I am coming into the understanding that I am here to serve others with this deep understanding which is derived from a higher level of consciousness. Love flows from my heart and my intuition guides me mindfully sometimes to say, or not say, sometimes to do or not do. I know now that, those who are meant to hear these words will be drawn in to them. Just as I know with absolute certainty if something is meant for me or not.
In the past, I have gone against this knowing and paid for it dearly. From the time I was a child I have always wanted to give to and help others. I didn’t understand why adults were always telling me not to. I have helped so many people in my life and for that opportunity I am grateful. A simple complement can make someone smile. A thoughtful gift can make someone’s day. Solving a problem can change someone’s life.

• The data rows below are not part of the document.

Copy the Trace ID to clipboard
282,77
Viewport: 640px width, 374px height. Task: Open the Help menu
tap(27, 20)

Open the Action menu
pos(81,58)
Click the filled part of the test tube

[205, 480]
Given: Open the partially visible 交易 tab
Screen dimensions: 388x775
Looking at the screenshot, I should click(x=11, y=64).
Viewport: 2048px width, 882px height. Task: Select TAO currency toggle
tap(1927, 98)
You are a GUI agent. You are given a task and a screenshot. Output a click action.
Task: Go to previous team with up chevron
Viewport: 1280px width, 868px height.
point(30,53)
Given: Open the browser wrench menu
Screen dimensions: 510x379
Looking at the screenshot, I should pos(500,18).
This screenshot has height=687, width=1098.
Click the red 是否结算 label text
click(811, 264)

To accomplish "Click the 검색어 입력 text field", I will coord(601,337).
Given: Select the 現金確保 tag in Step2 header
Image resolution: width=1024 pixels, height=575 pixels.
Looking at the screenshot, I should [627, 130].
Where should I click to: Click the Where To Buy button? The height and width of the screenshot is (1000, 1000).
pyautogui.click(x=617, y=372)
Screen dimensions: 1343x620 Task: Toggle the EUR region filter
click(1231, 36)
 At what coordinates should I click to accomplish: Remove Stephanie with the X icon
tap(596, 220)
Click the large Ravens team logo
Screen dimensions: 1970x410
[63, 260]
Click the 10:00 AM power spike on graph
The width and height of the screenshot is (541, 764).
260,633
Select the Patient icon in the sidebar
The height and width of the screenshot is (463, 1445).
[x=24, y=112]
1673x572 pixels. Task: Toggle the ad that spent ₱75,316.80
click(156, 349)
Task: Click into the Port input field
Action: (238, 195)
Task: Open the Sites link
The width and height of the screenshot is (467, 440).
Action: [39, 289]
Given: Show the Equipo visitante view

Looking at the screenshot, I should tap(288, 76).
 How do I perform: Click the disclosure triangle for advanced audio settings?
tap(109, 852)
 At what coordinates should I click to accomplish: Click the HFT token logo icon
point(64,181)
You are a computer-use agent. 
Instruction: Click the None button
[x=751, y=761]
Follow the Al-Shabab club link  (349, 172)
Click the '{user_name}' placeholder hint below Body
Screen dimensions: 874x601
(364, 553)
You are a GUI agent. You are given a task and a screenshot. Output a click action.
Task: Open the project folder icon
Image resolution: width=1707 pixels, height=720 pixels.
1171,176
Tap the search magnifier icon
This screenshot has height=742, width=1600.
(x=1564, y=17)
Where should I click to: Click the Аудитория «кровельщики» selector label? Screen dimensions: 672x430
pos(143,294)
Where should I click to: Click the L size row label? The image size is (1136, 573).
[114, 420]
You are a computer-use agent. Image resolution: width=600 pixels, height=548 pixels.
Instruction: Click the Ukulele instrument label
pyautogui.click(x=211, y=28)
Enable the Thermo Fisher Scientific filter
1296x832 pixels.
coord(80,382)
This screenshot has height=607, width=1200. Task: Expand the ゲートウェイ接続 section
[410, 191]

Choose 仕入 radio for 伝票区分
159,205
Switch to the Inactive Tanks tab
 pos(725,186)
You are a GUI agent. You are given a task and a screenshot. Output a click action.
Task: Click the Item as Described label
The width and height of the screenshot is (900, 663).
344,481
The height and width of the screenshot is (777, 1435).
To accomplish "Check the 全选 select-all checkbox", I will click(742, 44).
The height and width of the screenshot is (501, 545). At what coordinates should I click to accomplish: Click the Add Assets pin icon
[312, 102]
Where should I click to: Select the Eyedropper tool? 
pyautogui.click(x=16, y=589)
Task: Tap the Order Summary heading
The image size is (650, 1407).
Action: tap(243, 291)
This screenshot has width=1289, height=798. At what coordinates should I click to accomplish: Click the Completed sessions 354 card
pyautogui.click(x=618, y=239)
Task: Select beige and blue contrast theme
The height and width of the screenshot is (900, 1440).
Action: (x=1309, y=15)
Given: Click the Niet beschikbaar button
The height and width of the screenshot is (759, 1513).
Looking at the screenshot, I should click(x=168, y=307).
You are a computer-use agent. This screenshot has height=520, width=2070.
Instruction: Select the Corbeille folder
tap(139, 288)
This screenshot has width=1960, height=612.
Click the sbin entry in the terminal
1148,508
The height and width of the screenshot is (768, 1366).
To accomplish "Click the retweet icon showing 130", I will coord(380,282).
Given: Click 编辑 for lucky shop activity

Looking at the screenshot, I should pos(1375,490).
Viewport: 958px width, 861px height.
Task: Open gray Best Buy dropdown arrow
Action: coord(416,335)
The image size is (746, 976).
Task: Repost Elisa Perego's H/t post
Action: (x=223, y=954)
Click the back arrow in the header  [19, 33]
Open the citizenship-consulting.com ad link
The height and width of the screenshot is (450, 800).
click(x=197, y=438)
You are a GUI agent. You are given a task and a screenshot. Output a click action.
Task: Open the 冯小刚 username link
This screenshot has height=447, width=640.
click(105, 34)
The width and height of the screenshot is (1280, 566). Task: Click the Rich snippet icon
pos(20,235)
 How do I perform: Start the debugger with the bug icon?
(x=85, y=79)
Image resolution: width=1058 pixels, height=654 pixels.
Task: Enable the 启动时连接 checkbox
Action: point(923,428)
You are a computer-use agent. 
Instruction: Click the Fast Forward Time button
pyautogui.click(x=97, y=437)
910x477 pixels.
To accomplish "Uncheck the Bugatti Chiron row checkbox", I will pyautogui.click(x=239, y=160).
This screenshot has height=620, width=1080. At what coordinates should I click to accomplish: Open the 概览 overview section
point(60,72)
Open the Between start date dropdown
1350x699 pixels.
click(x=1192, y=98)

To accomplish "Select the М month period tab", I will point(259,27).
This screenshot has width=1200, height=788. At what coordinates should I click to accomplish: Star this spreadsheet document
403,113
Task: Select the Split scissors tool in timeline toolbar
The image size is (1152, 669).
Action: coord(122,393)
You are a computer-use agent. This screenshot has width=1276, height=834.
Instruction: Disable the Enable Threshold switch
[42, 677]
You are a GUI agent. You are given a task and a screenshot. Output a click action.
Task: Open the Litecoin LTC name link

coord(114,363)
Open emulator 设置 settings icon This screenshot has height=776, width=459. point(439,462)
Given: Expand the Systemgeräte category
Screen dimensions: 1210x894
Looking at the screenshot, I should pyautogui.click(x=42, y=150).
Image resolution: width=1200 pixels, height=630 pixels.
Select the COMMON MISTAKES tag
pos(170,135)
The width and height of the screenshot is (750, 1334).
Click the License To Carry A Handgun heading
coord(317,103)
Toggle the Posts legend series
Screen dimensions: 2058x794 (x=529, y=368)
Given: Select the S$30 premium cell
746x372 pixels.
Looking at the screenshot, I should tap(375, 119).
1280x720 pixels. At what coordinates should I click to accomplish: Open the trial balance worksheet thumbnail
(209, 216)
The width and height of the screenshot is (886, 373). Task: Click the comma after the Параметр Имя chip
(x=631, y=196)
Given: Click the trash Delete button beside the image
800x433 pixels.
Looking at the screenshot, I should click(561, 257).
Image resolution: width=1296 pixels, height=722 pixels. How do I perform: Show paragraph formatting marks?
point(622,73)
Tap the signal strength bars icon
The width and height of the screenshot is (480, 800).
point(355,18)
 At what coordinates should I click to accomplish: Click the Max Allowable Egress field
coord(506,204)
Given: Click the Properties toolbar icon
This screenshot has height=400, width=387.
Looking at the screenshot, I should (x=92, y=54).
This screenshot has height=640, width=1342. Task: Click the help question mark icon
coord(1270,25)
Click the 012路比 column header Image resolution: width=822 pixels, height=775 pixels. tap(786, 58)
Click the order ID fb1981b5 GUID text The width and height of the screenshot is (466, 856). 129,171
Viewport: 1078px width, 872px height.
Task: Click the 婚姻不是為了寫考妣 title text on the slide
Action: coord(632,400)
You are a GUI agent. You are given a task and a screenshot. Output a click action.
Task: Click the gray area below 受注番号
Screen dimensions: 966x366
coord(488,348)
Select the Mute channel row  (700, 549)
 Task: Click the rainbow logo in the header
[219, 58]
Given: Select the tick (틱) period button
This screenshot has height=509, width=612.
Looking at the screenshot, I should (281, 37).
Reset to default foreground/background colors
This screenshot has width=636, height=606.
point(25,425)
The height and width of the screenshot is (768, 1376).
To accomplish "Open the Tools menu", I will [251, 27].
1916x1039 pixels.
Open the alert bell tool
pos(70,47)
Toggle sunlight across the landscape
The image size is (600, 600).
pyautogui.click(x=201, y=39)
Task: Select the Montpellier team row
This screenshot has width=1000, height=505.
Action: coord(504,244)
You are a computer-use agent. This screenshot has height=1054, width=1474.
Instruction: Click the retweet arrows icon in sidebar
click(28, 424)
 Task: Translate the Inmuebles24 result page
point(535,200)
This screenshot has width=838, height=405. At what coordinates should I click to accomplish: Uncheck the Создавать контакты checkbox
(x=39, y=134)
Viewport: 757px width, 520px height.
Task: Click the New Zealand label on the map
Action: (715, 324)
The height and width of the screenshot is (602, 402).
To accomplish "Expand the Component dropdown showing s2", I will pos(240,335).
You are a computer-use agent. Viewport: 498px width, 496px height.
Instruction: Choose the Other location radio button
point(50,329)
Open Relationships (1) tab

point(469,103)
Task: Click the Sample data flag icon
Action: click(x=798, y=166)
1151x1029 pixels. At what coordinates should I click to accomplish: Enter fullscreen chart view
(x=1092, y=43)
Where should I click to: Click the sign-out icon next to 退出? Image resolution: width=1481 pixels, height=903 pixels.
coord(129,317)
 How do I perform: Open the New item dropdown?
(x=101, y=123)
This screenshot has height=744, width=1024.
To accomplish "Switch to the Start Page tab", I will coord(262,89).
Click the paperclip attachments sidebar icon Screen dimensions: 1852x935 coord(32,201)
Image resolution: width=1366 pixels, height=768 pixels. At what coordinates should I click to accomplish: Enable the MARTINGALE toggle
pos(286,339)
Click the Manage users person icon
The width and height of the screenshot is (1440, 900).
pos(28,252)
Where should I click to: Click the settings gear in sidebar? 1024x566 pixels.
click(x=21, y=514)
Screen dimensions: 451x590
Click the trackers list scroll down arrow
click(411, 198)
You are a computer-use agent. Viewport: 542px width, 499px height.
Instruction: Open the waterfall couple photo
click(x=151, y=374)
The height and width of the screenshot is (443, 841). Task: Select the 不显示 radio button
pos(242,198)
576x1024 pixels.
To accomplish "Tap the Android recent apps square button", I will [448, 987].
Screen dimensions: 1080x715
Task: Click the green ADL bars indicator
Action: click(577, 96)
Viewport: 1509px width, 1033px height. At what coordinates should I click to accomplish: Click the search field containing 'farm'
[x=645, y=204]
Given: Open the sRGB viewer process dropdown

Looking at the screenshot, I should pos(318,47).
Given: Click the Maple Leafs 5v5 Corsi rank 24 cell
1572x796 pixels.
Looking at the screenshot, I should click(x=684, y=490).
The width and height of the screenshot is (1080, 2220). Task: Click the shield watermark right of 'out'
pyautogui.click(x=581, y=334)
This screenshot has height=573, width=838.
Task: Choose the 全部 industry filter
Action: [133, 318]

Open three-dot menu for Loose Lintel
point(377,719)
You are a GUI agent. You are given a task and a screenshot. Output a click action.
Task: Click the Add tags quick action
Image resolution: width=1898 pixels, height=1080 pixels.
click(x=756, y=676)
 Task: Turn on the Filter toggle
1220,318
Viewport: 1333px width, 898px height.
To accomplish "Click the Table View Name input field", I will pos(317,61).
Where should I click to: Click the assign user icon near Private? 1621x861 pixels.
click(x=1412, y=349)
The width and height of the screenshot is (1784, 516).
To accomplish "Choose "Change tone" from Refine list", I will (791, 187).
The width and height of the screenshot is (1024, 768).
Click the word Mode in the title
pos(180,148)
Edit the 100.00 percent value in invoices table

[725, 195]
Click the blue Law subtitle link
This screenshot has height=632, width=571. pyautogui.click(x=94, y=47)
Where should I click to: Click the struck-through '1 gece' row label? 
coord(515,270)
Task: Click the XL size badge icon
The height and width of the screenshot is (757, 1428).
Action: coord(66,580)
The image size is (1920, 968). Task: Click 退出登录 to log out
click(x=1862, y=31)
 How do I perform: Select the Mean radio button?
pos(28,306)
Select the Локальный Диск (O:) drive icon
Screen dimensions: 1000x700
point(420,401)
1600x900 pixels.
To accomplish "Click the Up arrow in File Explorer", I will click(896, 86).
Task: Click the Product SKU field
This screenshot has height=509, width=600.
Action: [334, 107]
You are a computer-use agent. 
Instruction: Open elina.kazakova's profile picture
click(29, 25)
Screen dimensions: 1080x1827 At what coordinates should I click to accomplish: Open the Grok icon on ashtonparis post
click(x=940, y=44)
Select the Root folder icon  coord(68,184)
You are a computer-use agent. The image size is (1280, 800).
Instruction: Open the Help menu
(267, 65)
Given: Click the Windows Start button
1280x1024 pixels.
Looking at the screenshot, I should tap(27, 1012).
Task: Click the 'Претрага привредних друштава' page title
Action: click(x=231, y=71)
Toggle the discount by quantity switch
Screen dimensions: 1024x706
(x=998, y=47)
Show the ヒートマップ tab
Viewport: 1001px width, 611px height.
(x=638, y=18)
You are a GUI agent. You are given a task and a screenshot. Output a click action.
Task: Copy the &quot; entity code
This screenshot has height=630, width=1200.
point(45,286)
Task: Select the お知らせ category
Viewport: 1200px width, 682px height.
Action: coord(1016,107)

I didn’t understand for a long time the wonderful gifts I have been blessed with. Giving had always brought me joy throughout my childhood and as a teenager. I generally made strong connections with friends and enjoyed a lot of balance in my relationships. However looking back I do realize that a lot of people poked fun at me, or picked on me and took me for granted. The resilience I have helped me to carry on lightheartedly.
As an adult, attempting to form relationships became more complicated. Society, family hierarchy and religion had created a clear picture of what a romantic relationship consisted of or how adult friendships should look. I tried for years to shove myself into the boxes as I understood them and I found myself continually disappointed with not only the reaction of the other party (or lack thereof) but also with the lack of reciprocation.
Raising a child helped me to push myself through the sea of judgement, resentment, gluttony and selfishness I found the world to be filled with. Children are so full of joy and innocence, such a gift to live genuinely. We are often not properly prepared to transition from such a warm nurturing place of love to the cold hard world around us. Looking back I wish I could have imparted all of the knowledge I have now, not only to my own child but to my self as a child.
Of course we are here to learn lessons, and some are harder than others. Like as a mother, I cannot learn the lessons meant for my child. Which lesson would I go back to give if I could just pick one? Self love. I don’t even think anyone said those words to me as a child. I didn’t realize that they went together. I had no idea what a profound idea loving yourself was, until quite recently. It took me years to learn how to do it all of the way.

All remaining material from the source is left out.